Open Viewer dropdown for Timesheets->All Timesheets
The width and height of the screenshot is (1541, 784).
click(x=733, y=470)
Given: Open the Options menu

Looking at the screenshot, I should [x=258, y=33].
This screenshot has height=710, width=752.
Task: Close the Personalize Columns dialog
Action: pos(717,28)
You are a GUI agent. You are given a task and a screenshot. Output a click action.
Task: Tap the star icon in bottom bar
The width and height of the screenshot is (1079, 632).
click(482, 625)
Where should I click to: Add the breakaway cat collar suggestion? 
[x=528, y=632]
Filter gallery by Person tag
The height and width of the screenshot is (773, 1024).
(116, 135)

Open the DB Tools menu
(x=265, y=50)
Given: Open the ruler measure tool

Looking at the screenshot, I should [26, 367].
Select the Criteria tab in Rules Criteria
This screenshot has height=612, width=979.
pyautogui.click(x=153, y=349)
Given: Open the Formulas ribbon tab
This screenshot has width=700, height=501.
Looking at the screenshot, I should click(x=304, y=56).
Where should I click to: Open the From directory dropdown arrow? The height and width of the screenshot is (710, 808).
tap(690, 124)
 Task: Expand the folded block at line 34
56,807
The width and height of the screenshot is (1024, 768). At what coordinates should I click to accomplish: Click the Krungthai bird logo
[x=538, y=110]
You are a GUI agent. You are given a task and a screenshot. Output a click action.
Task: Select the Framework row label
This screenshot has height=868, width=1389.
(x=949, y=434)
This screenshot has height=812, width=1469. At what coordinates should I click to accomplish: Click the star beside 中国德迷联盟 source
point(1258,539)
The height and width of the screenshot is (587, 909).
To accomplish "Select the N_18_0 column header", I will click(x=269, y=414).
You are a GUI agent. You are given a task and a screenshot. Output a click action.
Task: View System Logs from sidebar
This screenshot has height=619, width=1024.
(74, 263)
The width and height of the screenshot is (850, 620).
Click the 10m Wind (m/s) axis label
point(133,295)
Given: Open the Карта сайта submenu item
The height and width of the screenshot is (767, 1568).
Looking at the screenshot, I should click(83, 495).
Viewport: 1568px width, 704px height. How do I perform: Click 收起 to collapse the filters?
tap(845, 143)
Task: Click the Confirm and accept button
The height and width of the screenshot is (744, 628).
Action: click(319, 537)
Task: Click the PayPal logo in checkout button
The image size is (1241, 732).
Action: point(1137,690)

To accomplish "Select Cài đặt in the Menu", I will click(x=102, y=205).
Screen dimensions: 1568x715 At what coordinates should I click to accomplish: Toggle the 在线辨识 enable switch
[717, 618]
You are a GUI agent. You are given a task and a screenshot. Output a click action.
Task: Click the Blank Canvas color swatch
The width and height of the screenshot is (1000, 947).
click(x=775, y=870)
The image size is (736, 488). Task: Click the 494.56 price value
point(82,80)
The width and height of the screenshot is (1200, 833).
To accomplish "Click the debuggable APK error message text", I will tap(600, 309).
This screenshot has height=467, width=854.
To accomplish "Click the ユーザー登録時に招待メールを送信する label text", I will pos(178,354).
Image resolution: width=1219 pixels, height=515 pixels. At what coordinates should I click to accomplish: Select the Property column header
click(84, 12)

Work required
Lines that contain "will" are to be copied from the records above.

Solution
To accomplish "Select the N_18_0 column header", I will click(x=269, y=414).
To accomplish "Select Cài đặt in the Menu", I will click(x=102, y=205).
To accomplish "Click the debuggable APK error message text", I will tap(600, 309).
To accomplish "Click the ユーザー登録時に招待メールを送信する label text", I will pos(178,354).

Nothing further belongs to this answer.